Update: Now here is the result after I train all the dense layers. Accuracy increased from 15% to 33%.

Epoch 1/10
500/500 [==============================] - 64s - loss: 0.8541 - acc: 0.7480 - val_loss: 2.9999 - val_acc: 0.3300
Epoch 2/10
500/500 [==============================] - 64s - loss: 0.8475 - acc: 0.7520 - val_loss: 3.0623 - val_acc: 0.3100
Epoch 3/10
500/500 [==============================] - 67s - loss: 0.7951 - acc: 0.7840 - val_loss: 2.9582 - val_acc: 0.3400
Epoch 4/10
500/500 [==============================] - 66s - loss: 0.7588 - acc: 0.7780 - val_loss: 2.7526 - val_acc: 0.3100
Epoch 5/10
500/500 [==============================] - 65s - loss: 0.7785 - acc: 0.7780 - val_loss: 2.7318 - val_acc: 0.3500
Epoch 6/10
500/500 [==============================] - 66s - loss: 0.7114 - acc: 0.7820 - val_loss: 2.8430 - val_acc: 0.3200
Epoch 7/10
500/500 [==============================] - 64s - loss: 0.7371 - acc: 0.7840 - val_loss: 2.8593 - val_acc: 0.3300
Epoch 8/10
500/500 [==============================] - 64s - loss: 0.7004 - acc: 0.7820 - val_loss: 2.6694 - val_acc: 0.3500
Epoch 9/10
500/500 [==============================] - 63s - loss: 0.6645 - acc: 0.7800 - val_loss: 2.4721 - val_acc: 0.3300
Epoch 10/10
500/500 [==============================] - 65s - loss: 0.6901 - acc: 0.7980 - val_loss: 2.5125 - val_acc: 0.3300

Please Do Try the Following :
Initialize the Weights using He or Xavier Initialization.
Add Dropout
Add BatchNorm Layers before CNN block. (Normalized Data works better)
Increase Batch Size (Bigger Batch Size has better generalization )
Use Adam or RMSprop (Widely Used and better results)

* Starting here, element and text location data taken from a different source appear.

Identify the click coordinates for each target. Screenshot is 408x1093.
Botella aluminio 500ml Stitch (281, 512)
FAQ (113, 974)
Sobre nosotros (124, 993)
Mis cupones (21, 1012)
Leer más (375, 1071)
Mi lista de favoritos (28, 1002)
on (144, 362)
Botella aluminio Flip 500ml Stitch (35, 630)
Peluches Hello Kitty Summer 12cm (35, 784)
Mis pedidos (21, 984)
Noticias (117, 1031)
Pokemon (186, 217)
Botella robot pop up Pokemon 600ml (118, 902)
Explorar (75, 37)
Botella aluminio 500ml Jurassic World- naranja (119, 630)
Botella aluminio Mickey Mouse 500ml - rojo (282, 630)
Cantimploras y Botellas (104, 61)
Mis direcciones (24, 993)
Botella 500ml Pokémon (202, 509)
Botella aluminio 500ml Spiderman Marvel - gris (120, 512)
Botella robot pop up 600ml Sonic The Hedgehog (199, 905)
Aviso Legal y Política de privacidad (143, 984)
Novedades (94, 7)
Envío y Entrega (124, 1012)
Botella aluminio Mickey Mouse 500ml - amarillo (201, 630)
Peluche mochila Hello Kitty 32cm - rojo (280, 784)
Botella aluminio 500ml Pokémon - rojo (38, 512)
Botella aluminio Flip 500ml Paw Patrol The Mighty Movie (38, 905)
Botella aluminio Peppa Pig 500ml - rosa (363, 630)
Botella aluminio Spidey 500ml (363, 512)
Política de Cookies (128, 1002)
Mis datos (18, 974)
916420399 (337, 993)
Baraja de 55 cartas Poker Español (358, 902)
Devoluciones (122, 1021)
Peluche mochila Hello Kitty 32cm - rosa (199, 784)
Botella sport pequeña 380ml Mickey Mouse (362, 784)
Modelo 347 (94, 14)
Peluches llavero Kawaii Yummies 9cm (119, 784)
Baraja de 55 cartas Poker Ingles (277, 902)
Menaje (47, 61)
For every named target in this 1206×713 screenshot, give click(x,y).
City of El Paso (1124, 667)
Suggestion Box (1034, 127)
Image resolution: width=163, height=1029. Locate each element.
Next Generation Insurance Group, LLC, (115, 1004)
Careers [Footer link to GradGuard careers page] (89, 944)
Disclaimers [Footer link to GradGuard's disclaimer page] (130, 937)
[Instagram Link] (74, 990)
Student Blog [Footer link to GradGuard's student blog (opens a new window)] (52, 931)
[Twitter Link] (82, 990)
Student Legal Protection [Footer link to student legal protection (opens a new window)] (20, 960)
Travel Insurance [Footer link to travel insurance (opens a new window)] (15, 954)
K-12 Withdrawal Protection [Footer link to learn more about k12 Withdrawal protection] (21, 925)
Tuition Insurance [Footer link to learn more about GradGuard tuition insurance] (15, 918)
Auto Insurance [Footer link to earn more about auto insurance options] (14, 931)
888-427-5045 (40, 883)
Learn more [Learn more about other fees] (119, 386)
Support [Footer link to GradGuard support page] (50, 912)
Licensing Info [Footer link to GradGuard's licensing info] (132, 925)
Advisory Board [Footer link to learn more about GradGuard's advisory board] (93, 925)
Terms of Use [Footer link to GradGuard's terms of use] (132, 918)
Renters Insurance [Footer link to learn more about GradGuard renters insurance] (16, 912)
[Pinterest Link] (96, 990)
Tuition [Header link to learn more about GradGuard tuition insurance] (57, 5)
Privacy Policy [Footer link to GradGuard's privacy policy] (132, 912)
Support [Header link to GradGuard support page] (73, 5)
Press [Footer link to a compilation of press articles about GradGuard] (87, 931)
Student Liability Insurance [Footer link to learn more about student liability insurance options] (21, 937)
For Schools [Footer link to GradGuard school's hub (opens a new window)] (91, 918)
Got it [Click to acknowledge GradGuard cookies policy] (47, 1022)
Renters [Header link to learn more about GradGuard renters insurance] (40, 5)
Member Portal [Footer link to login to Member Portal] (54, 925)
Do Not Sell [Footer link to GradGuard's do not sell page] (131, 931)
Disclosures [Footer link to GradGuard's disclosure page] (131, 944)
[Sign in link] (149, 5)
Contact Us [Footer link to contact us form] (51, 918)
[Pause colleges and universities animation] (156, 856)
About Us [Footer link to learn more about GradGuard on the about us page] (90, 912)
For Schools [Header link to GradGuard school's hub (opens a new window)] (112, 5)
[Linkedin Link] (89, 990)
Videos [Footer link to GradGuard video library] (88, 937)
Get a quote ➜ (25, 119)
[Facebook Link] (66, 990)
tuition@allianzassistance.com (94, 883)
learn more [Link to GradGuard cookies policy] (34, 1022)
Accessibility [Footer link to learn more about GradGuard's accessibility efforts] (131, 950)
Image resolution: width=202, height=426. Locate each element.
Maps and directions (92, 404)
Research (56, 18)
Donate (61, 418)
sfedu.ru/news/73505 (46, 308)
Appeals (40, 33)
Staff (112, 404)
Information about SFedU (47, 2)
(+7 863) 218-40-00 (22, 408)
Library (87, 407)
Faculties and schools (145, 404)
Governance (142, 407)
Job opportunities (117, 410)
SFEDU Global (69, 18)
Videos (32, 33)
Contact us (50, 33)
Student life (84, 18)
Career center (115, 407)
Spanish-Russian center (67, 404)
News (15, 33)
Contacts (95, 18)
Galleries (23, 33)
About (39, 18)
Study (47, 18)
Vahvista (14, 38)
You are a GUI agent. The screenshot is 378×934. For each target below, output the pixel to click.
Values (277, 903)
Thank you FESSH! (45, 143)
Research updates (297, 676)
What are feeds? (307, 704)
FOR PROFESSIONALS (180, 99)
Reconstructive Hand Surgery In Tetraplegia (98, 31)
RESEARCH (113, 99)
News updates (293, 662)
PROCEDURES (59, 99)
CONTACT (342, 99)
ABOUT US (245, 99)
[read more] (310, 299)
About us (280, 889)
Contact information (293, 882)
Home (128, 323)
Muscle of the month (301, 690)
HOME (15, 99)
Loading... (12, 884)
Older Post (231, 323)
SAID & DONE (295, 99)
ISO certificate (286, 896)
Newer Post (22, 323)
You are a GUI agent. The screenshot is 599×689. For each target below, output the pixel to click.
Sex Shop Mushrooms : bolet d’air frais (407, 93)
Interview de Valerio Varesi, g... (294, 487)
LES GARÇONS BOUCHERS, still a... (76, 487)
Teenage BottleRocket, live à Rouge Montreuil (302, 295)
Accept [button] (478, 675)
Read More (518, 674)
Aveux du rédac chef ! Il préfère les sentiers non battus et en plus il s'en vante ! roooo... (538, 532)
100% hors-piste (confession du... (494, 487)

Since you are training from scratch it takes more iteration to converge.
Hope it Helps !


@gokkulnath Thank you! I’ll update here if I found any difficulties again.

I had similar difficulties trying to adapt lesson 2’s VGG16 code to the Dog Breeds Classification challenge on Kaggle. I had made all the important changes to convert from binary dogs-cats to multiclass breeds (that I could think of, at least), but I still had miserable accuracy and training took a whole day.

I found that the new fastai (2018) library is both orders of magnitude faster to train and more accurate. I went from an accuracy of 40% to 83%, and 24 hours train to 7s (!!!).